Collected data:
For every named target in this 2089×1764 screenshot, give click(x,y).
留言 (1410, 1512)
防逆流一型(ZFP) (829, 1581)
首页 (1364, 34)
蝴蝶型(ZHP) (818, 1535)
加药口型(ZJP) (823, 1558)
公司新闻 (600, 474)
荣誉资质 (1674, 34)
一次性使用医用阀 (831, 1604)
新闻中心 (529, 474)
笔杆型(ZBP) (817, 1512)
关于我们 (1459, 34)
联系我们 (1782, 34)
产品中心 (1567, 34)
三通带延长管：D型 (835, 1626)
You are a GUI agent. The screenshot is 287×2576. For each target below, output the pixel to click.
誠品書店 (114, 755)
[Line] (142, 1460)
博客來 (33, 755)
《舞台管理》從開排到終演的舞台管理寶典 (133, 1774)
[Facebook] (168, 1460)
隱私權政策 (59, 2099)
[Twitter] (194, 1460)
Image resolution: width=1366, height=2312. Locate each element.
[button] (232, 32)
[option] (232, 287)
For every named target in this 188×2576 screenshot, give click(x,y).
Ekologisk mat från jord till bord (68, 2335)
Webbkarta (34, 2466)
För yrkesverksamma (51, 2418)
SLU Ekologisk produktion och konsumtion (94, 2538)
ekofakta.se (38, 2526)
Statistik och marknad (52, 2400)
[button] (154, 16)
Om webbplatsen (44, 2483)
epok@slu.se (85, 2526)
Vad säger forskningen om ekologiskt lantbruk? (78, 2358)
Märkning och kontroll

**Exercise description**
Print the data above exactly as it reads.

**Written solution**
For every named target in this 2089×1764 screenshot, give click(x,y).
留言 (1410, 1512)
防逆流一型(ZFP) (829, 1581)
首页 (1364, 34)
蝴蝶型(ZHP) (818, 1535)
加药口型(ZJP) (823, 1558)
公司新闻 (600, 474)
荣誉资质 (1674, 34)
一次性使用医用阀 (831, 1604)
新闻中心 (529, 474)
笔杆型(ZBP) (817, 1512)
关于我们 (1459, 34)
联系我们 (1782, 34)
产品中心 (1567, 34)
三通带延长管：D型 (835, 1626)
You are a GUI agent. The screenshot is 287×2576. For each target below, output the pixel to click.
誠品書店 (114, 755)
[Line] (142, 1460)
博客來 (33, 755)
《舞台管理》從開排到終演的舞台管理寶典 (133, 1774)
[Facebook] (168, 1460)
隱私權政策 (59, 2099)
[Twitter] (194, 1460)
Image resolution: width=1366, height=2312. Locate each element.
[button] (232, 32)
[option] (232, 287)
For every named target in this 188×2576 screenshot, give click(x,y).
Ekologisk mat från jord till bord (68, 2335)
Webbkarta (34, 2466)
För yrkesverksamma (51, 2418)
SLU Ekologisk produktion och konsumtion (94, 2538)
ekofakta.se (38, 2526)
Statistik och marknad (52, 2400)
[button] (154, 16)
Om webbplatsen (44, 2483)
epok@slu.se (85, 2526)
Vad säger forskningen om ekologiskt lantbruk? (78, 2358)
Märkning och kontroll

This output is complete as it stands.